Getting nothing but a red screen at CroquetCollaborative.org? Here’s why.
Croquet keeps track of everything ever created, so that anyone can tell each object to do stuff. Most of the demo applications in the current SDK keep track as long as they are running. That creates a problem for our KidsFirst Application Toolkit demo,
and its public space at the Collaborative for Croquet. The public space is meant to be a long-lived environment, in which you can come and create (or destroy) stuff and rearrange it, and come back later to see things as you left them (perhaps evolved by someone else).
So we resort to a very old programming technique. And if you’re a developer, we need your help!
Many modern programming languages, including Smalltalk that Croquet is based on, can tell when no part of the environment is using an object, and the system gets rid of it. This is called “garbage collection.” This is very difficult to do in Croquet, because Croquet allows one person on the network to create an object that the person will later use as part of another object. Everyone needs to know about the first object as it is created, so that they can be told later to put it inside the second one. This makes it hard for any one Croquet machine to automatically know whether everyone is done using an object.
In older computer languages, people used to manage objects explicitly. The programmer created them, and the programmer explicitly “freed” them. Until we have distributed memory management in Croquet, most Croquet applications never “free” anything. Eventually, that fills up computer memory, which is not acceptable in our K.A.T. Each time someone enters a world, a lot of memory gets allocated for the user’s avatar and related information. If we don’t free it, it never goes away during the life of the world. Repeated comings and goings make the definition of the world so large that someone joining the party late has to wait a long time for a bunch of junk that has really already gone. So for the time being we’re freeing objects by explicitly unregistering them from the table that keeps track of all the objects in a world. (Technically, this is the Island nameMap.)
We do this whenever an object is explicitly deleted by the user, and whenever a user’s avatar leaves one world to enter another.

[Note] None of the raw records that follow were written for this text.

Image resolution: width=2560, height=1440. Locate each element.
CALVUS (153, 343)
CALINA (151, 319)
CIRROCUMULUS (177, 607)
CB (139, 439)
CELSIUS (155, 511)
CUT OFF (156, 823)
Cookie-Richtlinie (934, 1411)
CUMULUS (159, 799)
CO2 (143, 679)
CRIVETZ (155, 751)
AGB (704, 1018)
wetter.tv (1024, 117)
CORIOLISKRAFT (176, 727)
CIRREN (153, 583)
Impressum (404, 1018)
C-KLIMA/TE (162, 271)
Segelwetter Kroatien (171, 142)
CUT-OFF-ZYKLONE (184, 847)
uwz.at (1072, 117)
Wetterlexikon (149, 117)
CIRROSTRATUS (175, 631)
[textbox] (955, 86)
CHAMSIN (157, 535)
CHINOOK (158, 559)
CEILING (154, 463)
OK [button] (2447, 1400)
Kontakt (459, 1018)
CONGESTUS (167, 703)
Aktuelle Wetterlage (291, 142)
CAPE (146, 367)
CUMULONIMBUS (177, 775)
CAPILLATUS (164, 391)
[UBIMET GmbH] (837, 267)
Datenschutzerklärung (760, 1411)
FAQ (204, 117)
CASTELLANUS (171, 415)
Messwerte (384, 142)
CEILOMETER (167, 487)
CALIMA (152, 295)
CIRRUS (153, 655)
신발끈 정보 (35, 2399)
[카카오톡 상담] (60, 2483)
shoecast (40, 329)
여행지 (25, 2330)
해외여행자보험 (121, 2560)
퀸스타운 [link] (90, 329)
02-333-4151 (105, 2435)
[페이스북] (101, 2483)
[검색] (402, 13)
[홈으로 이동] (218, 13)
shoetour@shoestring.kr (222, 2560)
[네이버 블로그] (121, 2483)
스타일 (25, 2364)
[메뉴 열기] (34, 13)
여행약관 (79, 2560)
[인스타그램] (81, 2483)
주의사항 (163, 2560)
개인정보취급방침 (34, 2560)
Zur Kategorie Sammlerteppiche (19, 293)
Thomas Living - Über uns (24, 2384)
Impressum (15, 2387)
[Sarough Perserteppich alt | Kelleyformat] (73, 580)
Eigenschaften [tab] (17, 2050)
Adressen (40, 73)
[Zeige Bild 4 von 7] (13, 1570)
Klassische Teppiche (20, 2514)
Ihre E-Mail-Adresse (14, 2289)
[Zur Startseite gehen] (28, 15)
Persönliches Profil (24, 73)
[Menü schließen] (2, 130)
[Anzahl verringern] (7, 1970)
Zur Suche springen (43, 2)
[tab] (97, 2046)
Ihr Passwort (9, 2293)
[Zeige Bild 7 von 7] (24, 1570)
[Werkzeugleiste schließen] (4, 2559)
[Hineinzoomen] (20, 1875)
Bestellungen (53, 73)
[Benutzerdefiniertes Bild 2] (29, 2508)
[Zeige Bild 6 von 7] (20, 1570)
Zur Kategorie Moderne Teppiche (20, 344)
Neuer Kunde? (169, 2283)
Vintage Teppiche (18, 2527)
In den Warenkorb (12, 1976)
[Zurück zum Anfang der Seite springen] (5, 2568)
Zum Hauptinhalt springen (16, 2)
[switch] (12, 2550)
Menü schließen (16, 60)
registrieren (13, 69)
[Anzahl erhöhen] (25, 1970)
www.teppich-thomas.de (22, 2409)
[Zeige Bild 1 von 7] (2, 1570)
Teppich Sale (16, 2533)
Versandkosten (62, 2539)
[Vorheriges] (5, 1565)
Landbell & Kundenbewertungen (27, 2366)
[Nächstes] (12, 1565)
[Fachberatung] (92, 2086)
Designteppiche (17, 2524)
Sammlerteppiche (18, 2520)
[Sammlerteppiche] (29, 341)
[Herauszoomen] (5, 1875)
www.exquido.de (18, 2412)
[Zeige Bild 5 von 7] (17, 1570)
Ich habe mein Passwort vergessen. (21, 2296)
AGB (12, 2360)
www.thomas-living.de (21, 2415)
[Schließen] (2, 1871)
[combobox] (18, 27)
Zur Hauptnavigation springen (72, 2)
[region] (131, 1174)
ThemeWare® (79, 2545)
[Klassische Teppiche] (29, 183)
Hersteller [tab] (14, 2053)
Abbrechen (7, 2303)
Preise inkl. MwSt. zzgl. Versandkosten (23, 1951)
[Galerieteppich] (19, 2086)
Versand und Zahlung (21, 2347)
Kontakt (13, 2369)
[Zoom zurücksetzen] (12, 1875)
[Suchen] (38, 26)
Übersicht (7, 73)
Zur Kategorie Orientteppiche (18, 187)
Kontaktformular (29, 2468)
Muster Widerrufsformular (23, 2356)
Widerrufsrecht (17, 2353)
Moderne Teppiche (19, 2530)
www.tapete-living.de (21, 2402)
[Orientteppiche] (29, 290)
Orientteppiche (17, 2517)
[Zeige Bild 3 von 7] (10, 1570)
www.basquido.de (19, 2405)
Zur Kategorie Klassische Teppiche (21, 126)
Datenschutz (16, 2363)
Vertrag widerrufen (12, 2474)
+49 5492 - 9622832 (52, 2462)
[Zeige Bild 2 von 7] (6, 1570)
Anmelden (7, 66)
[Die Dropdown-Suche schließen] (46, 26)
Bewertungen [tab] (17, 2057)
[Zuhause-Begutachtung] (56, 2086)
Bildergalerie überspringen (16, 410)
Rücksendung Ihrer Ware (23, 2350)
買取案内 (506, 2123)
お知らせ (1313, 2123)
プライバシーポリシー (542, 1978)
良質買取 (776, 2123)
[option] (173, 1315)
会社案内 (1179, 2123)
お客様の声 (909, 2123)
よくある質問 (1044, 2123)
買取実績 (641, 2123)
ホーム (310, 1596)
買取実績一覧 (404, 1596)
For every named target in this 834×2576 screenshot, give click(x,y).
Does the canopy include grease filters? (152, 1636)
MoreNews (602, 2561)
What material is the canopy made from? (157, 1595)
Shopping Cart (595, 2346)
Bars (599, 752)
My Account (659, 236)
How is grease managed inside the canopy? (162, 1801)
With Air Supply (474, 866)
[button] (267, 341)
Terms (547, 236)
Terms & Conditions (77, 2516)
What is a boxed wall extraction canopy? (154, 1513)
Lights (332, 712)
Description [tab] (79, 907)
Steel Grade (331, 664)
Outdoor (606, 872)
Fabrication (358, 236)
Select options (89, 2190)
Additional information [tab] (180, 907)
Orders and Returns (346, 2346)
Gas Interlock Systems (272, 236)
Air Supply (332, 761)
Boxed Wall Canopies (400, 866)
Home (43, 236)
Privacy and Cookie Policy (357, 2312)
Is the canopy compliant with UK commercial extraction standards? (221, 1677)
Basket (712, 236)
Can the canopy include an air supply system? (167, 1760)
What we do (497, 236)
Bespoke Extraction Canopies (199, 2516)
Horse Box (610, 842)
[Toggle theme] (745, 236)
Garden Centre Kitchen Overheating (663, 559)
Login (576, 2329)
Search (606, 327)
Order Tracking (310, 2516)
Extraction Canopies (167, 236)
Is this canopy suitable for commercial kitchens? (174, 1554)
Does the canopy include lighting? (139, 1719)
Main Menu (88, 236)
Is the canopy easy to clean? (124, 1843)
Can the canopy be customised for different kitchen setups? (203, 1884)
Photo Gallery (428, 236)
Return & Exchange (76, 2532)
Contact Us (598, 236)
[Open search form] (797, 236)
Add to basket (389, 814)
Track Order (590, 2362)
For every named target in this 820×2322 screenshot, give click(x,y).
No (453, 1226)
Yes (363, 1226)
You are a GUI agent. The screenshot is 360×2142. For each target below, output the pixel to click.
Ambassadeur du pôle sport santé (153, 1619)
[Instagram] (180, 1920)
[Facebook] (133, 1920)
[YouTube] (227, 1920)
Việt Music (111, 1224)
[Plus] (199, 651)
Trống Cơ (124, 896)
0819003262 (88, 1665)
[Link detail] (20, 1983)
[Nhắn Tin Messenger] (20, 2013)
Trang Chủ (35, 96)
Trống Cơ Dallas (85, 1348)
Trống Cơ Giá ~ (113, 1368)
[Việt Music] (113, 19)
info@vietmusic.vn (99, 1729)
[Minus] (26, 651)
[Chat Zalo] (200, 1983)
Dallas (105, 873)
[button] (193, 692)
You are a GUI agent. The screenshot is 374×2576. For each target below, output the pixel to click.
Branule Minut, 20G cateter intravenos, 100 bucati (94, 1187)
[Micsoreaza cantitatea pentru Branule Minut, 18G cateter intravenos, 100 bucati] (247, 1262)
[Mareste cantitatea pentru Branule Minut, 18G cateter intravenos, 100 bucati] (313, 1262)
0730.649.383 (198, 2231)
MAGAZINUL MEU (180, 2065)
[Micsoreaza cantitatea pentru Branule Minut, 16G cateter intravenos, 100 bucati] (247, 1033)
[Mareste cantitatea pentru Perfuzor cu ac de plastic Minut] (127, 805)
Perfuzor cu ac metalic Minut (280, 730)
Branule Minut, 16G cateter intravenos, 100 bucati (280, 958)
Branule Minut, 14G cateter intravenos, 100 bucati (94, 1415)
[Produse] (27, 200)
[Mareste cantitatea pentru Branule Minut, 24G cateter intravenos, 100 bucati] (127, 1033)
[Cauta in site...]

When an object is unregistered, we also unregister everything in it, everything it is carrying, and so forth.
Alas, there’s at least one complication. When you put your mouse pointer over an object, the current default user interface reserves that object for exclusive use by you, until your mouse pointer moves off the object or click on it. The way it does that is to send the object a message telling it to that it is no longer under the mouse pointer. So what happens when an object has a “delete” button? The delete button removes the object and unregisters it, along with everything attached to the object, such as the delete button itself. But after sending “pointer down”, the current user interface immediately sends the button “pointer leave.” But the button isn’t there any more! There’s no known object to receive the message. What to do?
For now, instead of unregistering the objects immediately when they are deleted, we schedule them to “self destruct” after five seconds. We immediately remove the object from the scene, so that it looks like they’re deleted, but we don’t actually unregister them until a little later. The idea is to let them handle any cleanup activities such as “pointer leave.” Not very elegant, but it ought to be ok until we get real memory management and a redesigned default user interface.
Only it isn’t ok. Looking at the crash logs at CroquetCollaborative.org, I see that the only error we’re getting is “No such object”, which is repeatedly crashing the connection.
But what’s causing it? Alas, the crash log doesn’t give enough detail. But you developers can just tell us what you’re doing when you get this error! (It’s supposed to be a collaborative, after all.) If you can, go down the stack in the debugger until you see the TIsland>>decode: frame, highlight ‘aTMessage selector’, and press cmd/alt-p (to print the value). Tell us what it says.
This raises a couple of issues of things we should do:
- The #decode: method creates a message object in a local variable, but doesn’t assign the message name (the selector) until after the place where it does a check to conditionally signal an error. It ought to fill in what it can about the message first, so that crash logs that prints local variables gives us some meaningful data.
- IT happens. Systems should be designed to recover from inevitable failure. We need to put in a watch dog to reset the system when that happens. Right now, I’m checking on the system periodically and kicking it when needed. Ugh.
- It might just be that five seconds isn’t long enough on the network. Sometimes latency really sucks, and things get way behind. Our digital clutch is designed to drop messages that make the system behave worse, while also telling you with an annoying click to stop trying to make it worse. It’s our equivalent of having you not hit the “refresh” button over and over again. But we just came up with this, and I know it needs some refinement. Right now, you can get behind. When this happens, you’re quite likely to go click on things, and this might include the delete button. But if you’re way behind, maybe you send a delete and then a “mouse down” on some other sub-part, but the mouse down doesn’t “arrive” until more than five seconds after the delete. Maybe the business end of the self destruct should be minutes or even hours after it is received? Why not? All that we care about is that it eventually happens. Or since we’re measuring latency, maybe the timeout should be a function of the actual latency at the time of the delete?